Alors que se profile une nouvelle loi de santé, les Sages prônent donc « des négociations moins nombreuses, moins éclatées et adaptées aux spécificités régionales », avec l’approche conventionnelle nationale pour « armature commune » aux différentes professions. Ils suggèrent aussi d’affirmer le rôle de l’État dans les politiques conventionnelles. Ou encore d’étendre le conventionnement sélectif à toutes les professions dans les zones surdotées.

L’avant-projet de loi, attendu ce mois-ci au conseil des ministres, évoque d’ailleurs de possibles adaptations régionales des conventions nationales, et permet aux ministres de la Santé et de la Sécurité sociale de « définir conjointement des principes cadres » avant les discussions entre Uncam et professionnels.

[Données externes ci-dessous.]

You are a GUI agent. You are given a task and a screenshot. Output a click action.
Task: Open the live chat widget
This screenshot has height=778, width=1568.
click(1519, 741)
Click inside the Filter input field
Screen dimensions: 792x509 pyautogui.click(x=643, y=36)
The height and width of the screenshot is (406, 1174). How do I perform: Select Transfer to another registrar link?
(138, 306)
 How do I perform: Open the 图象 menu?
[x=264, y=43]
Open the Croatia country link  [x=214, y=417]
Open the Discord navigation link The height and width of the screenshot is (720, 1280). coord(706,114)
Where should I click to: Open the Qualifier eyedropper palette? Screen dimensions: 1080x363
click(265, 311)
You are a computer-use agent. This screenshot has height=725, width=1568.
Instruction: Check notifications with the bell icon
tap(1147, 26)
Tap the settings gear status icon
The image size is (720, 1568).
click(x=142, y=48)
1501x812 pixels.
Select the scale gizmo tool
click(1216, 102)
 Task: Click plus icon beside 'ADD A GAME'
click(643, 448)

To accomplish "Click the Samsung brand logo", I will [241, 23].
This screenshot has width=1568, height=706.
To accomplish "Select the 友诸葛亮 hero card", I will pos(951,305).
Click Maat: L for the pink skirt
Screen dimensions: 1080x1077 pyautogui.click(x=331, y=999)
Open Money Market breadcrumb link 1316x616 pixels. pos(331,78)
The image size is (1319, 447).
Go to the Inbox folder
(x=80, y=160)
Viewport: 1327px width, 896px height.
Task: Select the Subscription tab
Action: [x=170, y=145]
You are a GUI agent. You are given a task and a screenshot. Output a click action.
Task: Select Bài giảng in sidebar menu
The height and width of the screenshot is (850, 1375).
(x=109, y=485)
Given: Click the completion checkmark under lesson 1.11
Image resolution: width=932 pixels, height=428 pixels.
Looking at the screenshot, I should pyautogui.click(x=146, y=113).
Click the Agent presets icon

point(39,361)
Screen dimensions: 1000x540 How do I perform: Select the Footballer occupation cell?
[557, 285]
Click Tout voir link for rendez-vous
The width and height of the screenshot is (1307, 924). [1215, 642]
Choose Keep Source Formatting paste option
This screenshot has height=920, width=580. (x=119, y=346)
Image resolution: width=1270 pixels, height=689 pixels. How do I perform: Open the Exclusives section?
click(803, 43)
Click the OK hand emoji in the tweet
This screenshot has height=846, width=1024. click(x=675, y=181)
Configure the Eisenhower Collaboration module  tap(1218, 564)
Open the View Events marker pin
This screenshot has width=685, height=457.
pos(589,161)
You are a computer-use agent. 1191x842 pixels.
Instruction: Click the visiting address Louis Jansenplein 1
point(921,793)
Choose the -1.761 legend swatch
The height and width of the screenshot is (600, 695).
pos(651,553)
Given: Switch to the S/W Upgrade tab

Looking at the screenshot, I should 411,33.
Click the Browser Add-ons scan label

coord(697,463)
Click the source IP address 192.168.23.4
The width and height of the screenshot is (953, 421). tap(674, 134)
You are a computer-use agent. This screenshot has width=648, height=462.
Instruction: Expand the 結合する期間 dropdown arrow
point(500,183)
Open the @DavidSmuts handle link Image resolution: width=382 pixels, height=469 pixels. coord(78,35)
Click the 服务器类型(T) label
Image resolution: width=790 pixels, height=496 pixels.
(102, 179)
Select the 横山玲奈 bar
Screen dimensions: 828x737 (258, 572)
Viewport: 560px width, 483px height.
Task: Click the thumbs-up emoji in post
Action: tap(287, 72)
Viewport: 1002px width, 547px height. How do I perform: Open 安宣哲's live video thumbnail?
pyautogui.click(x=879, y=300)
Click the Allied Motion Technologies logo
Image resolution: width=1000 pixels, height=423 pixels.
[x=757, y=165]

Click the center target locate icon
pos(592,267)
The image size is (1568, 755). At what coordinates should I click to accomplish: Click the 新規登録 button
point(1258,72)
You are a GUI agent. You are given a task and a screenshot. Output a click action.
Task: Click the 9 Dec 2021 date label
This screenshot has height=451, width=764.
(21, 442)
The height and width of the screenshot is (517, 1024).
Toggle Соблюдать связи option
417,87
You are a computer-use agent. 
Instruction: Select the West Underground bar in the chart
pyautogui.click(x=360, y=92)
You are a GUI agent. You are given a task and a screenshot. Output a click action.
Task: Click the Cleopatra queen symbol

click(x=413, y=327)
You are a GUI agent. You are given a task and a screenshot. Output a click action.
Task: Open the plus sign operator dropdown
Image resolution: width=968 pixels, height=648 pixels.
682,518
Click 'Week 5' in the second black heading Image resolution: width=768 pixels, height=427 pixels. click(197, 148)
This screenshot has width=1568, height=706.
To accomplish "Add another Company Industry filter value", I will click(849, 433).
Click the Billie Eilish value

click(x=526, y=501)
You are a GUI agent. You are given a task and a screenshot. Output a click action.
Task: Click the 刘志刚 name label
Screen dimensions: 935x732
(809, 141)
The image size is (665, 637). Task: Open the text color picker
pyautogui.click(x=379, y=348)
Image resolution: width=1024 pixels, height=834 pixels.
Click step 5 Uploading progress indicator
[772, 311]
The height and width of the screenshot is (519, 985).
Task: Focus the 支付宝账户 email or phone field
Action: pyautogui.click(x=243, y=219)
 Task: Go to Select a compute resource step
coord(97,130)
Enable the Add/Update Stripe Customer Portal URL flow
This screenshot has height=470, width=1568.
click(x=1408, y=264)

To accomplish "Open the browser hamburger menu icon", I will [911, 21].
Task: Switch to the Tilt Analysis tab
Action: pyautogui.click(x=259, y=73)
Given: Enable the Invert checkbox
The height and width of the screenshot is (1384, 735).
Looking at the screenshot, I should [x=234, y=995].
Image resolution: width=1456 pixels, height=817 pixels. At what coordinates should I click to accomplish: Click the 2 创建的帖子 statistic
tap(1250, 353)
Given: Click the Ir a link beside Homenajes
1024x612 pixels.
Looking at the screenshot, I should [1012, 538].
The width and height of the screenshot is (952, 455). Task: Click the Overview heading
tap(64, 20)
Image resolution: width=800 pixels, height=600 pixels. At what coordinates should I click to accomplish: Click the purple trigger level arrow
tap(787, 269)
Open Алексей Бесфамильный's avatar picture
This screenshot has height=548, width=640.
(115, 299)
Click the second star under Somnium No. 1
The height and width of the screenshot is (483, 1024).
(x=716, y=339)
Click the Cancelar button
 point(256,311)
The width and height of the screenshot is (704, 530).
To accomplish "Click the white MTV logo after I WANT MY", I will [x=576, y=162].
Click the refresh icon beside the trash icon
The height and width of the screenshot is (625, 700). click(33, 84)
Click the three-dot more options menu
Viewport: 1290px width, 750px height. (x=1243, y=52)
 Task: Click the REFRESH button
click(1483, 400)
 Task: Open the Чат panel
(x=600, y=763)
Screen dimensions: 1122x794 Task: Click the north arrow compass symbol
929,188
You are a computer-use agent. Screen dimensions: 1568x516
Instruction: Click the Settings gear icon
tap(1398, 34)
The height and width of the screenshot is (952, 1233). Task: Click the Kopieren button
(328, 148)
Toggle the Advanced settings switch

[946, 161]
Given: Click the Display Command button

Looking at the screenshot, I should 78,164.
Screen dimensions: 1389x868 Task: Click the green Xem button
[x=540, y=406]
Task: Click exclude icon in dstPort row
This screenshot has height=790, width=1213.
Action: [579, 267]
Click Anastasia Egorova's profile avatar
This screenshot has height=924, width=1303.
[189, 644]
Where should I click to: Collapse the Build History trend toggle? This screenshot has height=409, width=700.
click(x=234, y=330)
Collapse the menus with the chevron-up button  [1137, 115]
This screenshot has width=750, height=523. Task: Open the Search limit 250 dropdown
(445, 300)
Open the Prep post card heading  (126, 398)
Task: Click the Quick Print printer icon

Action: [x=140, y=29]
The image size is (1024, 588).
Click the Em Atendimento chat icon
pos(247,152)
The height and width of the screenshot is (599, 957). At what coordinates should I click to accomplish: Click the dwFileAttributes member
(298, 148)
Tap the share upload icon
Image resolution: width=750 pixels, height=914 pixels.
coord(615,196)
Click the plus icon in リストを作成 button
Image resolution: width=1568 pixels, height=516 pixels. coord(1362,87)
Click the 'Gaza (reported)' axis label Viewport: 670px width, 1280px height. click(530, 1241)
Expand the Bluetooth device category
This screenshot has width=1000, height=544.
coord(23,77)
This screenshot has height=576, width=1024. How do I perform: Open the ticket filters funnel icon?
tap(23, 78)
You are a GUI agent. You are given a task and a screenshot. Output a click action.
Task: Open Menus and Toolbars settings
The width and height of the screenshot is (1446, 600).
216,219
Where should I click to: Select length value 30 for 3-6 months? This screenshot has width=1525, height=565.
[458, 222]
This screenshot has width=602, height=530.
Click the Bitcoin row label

« Ce rapport est choquant », critique pour sa part Philippe Tisserand, président de la Fédération nationale des infirmiers. Il dénonce entre autres « une volonté de reprise en main par l’État. Celui-ci ne connaît pas les libéraux, on est considéré comme un secteur diffus ». À titre d’exemple, « si demain les Agences régionales de santé décident de la régulation démographique, on n’aura plus notre mot à dire. Or, même s’il est améliorable, ce système fonctionne bien. Les conventions nous permettent de traiter directement avec l’Assurance maladie ». De son côté, le Syndicat national des infirmières et infirmiers libéraux estime que l’analyse de la Cour des comptes « semble plutôt équilibrée, bien qu’encore très médico-centrée »(2).